Using active intervals of 30 seconds on and 15 off, you'll be repeating each core exercise twice before moving onto the next. This is a fast paced 15 minute abs workout without any kind of extended rest. That means that you're likely to break a good sweat doing this routine, but it's going to be over quickly!
This is a completely doable yet challenging abs workout. None of the moves are incredibly advanced, and you're always encouraged to do them at whatever pace that you need to in order to be able to keep proper form. We give you a nice long rest in between each interval so that you can catch your breath if necessary, and give those muscles that you're using a bit of a stretch so that they're ready to work hard for the next active interval.
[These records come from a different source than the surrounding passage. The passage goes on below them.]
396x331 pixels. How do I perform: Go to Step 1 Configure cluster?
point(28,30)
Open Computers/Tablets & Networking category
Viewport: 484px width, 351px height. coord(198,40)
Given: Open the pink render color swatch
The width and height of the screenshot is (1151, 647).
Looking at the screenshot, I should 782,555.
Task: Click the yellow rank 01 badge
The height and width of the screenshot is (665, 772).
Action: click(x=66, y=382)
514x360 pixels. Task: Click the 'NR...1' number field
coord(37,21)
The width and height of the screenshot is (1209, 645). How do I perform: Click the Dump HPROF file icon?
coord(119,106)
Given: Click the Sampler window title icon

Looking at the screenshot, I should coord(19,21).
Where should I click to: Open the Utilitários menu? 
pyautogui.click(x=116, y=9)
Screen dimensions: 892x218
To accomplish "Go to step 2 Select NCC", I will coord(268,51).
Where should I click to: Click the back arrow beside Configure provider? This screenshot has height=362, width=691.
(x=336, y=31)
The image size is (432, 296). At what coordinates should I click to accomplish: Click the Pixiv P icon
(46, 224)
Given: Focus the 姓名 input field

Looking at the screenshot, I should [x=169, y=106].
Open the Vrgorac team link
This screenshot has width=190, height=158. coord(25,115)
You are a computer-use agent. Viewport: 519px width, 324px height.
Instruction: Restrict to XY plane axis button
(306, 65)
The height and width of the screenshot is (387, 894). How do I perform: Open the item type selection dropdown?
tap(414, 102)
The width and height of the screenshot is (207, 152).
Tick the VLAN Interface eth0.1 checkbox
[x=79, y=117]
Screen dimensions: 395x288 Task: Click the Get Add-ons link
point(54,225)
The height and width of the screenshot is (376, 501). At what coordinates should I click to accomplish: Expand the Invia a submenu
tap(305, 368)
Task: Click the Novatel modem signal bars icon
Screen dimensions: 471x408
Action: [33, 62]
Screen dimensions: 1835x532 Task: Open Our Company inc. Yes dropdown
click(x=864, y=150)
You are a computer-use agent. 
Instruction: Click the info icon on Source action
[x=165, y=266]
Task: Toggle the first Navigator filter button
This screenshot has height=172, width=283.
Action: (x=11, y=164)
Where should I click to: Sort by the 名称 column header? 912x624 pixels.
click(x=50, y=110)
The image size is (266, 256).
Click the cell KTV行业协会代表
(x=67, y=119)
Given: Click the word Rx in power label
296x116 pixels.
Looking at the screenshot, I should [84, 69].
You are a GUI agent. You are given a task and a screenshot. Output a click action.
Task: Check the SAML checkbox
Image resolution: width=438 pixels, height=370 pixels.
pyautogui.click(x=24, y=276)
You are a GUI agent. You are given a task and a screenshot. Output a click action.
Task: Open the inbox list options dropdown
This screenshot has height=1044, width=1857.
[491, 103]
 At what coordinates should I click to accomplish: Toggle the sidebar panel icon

Do keep in mind that with many exercises, faster is not necessarily better. A lot of times you can burnout a muscle more effectively by really focusing on controlling it through the entire range of motion using a consistent, slow pace for the entire range of each repetition.
Workout Structure
10 Exercises
30 Seconds Active, 15 Seconds Rest, X 2
1 Round
No equipment necessary - exercise mat optional
Abs and Obliques Workout - Core Boot Camp Exercises
Basic Crunches
Push Ups
Back Bows
Alternating Lunges
Squats + Front Kicks
Oblique Crunches + Leg Lifts
Bridges
Fast Hands
Side Push Ups
Remember to keep your core engaged the entire time.
We don't just focus on the abdominals - you don't want to strengthen the front of your torso without also strengthening the opposing muscle groups (your back and obliques). You're also going to notice that this works more than just the abdominals - the thighs, glutes, and upper body also have to contribute, which helps bump up the calorie burn of this routine.
This routine is best paired with any of our HIIT or regular cardio workouts, and it also goes well with strength training. Keep in mind that you can't spot reduce fat - it takes total body strength training, cardio, and a healthy diet in order to lose belly fat.